Give the count of lines in the records below that contain "circle", and say nothing more.

Stored data:
-- Opening Marker --
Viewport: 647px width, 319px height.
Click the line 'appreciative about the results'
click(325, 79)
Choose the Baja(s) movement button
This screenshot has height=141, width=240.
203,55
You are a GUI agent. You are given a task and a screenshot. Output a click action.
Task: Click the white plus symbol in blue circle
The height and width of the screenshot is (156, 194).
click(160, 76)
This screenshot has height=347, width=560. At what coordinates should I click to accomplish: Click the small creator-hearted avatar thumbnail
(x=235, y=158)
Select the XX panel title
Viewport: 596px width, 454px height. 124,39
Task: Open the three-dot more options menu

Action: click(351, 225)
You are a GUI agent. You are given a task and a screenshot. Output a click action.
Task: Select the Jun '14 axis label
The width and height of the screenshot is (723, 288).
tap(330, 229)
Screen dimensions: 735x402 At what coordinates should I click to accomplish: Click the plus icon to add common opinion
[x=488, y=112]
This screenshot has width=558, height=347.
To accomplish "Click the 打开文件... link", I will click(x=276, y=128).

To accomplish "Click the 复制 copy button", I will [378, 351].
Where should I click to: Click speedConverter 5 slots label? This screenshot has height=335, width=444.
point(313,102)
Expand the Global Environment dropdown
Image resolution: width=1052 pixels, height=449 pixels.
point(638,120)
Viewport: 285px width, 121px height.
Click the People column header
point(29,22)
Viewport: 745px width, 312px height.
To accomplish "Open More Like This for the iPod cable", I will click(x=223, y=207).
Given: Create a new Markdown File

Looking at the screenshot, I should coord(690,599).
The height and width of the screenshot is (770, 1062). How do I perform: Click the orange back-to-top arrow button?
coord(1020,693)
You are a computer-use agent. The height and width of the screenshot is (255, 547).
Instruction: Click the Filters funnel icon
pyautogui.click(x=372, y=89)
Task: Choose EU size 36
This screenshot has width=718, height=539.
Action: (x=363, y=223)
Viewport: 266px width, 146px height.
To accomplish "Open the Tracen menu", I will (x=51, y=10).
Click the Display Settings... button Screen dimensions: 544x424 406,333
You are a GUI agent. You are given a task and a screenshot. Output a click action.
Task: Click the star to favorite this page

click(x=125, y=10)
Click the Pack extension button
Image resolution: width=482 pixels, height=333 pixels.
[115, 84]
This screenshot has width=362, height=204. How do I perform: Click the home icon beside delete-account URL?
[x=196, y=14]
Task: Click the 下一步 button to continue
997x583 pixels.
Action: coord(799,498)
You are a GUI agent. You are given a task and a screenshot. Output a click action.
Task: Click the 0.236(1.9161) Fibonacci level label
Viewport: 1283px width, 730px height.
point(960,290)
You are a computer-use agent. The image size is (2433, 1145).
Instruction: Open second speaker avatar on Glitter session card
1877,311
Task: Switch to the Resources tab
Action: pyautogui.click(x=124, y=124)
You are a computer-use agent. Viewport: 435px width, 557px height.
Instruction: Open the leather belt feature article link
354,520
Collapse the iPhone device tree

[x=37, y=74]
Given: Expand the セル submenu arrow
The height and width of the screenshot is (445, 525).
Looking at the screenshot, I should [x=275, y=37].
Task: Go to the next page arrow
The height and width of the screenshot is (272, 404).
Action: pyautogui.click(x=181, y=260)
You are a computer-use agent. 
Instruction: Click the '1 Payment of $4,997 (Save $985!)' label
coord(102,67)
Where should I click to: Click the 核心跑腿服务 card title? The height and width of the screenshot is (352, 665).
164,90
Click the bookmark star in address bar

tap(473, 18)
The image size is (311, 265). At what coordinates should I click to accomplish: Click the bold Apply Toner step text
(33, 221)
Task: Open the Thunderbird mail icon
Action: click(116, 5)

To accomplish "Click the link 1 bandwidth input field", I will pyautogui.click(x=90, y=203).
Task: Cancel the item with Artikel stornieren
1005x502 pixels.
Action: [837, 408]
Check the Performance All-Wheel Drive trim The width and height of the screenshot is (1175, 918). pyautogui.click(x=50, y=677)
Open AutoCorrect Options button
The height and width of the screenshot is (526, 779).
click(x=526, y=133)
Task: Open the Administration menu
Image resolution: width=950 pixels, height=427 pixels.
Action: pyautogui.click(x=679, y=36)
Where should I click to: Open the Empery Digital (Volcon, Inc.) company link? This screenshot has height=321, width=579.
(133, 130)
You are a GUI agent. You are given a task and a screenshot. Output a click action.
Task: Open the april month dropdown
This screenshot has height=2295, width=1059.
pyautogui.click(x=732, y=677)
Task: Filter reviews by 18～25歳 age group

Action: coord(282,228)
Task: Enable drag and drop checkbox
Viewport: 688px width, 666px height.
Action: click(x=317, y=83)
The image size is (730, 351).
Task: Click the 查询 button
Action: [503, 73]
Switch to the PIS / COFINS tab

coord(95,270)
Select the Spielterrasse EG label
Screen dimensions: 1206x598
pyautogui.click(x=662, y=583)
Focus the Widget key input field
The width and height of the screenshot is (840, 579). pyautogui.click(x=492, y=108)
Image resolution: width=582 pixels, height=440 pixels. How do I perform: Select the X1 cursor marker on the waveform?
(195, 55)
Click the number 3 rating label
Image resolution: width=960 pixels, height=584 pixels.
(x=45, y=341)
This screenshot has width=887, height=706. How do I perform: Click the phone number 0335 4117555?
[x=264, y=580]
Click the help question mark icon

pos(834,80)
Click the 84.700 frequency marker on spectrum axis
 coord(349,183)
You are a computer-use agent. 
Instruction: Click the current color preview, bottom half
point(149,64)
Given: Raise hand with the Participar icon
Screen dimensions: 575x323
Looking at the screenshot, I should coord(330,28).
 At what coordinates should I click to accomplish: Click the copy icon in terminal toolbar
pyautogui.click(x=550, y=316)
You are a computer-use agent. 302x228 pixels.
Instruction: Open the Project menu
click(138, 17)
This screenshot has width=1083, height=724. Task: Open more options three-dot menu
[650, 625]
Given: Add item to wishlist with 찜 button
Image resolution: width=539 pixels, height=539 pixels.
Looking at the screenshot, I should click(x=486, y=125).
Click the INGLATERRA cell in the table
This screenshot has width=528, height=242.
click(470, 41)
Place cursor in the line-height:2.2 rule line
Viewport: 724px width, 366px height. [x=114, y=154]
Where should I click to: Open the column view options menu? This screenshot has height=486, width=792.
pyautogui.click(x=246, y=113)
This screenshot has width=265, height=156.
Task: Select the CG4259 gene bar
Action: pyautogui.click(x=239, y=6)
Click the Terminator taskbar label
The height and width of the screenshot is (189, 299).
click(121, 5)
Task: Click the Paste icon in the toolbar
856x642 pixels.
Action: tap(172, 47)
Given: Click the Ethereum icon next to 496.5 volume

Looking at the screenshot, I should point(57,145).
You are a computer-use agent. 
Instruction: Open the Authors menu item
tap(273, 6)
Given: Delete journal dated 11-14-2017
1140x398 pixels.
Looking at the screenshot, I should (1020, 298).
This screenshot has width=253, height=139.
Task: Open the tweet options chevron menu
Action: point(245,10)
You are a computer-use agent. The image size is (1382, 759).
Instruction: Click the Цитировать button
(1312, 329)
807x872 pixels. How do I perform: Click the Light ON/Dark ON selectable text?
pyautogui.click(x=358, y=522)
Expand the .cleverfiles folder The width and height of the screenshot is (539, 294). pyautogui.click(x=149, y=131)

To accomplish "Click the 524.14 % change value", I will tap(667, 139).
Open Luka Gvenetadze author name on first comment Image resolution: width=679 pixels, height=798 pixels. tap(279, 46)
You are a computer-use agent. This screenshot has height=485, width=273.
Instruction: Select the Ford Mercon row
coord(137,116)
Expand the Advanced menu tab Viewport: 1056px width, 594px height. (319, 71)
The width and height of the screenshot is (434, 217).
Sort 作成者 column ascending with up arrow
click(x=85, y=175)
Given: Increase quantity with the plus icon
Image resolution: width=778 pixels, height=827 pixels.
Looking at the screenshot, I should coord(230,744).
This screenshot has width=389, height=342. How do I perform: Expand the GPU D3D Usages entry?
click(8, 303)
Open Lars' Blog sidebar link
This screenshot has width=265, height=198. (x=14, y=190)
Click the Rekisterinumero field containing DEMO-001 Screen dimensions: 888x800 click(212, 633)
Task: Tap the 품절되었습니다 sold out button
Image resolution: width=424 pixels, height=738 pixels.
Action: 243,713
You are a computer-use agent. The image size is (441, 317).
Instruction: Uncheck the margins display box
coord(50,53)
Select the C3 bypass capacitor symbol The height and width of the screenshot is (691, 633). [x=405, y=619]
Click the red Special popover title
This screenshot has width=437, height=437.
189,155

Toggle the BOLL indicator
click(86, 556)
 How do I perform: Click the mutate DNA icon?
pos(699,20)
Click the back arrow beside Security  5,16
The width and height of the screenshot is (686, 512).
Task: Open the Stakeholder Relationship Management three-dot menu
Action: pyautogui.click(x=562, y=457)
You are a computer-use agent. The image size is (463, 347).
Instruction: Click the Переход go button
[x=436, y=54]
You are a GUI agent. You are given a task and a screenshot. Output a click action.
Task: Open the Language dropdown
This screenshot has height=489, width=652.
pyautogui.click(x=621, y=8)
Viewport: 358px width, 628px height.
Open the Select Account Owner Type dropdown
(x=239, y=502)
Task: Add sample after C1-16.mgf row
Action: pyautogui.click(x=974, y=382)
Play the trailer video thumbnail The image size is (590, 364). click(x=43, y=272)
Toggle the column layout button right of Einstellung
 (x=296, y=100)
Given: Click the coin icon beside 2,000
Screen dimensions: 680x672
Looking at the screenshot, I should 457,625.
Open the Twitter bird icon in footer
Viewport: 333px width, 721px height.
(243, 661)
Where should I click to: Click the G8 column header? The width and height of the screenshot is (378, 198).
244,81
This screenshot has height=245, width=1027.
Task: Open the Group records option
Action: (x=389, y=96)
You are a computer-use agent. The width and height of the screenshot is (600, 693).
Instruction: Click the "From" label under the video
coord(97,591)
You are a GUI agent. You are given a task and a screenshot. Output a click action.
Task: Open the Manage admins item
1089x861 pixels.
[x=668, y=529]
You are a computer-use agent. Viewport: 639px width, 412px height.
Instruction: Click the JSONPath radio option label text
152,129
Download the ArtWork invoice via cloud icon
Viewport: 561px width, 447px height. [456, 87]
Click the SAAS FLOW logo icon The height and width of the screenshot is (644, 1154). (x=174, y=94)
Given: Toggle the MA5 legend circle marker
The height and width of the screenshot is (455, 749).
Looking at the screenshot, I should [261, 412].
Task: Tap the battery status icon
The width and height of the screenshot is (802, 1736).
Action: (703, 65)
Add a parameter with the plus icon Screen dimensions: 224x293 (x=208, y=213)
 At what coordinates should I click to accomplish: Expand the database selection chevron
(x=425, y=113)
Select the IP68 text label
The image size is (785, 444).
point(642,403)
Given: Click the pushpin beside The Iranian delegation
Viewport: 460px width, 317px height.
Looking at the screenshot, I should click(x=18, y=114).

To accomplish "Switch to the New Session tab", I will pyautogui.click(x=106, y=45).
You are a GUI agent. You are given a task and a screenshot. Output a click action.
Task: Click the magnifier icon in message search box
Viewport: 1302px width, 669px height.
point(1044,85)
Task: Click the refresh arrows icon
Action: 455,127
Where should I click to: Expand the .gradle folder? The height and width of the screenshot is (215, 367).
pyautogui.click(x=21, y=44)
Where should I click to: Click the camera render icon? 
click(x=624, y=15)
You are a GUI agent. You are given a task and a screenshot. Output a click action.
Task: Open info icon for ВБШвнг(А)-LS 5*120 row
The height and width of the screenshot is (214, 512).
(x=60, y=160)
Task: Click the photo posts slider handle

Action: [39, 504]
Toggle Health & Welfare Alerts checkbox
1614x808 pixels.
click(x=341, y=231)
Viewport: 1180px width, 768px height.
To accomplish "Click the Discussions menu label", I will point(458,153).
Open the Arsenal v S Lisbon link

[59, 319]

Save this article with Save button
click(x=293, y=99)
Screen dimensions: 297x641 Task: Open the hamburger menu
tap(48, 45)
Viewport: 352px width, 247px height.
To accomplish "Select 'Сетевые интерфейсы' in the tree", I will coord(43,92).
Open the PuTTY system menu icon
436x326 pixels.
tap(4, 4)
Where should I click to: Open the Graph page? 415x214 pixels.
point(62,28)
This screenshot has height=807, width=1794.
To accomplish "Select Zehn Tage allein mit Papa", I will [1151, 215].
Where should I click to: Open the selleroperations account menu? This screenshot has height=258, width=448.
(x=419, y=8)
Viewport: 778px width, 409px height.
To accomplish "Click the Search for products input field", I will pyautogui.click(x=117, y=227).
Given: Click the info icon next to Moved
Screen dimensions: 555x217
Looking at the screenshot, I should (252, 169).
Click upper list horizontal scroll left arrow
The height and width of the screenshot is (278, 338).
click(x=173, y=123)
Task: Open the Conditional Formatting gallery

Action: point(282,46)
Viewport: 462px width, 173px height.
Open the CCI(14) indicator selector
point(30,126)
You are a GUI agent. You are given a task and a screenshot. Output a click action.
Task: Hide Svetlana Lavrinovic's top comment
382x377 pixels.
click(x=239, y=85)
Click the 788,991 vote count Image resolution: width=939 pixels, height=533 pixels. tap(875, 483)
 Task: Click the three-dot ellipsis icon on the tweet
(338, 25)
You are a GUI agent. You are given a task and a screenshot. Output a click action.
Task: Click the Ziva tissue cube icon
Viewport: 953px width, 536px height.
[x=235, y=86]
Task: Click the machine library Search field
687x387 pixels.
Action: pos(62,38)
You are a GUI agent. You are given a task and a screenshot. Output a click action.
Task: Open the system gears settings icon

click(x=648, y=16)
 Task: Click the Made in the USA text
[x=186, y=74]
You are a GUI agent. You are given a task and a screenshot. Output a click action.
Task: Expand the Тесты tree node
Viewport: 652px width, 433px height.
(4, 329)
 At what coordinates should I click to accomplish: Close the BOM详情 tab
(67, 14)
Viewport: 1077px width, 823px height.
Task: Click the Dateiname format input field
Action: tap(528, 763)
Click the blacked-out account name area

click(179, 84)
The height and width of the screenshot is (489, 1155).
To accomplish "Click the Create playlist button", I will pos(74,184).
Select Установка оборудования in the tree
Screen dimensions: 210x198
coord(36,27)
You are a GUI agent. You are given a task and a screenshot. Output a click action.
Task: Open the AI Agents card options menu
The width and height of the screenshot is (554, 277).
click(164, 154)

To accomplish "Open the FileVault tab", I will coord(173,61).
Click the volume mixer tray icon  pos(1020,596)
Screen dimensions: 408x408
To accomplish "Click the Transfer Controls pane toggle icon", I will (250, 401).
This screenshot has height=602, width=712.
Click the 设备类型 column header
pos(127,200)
-- Closing Marker --
* OUTPUT FOR THIS EXERCISE *
2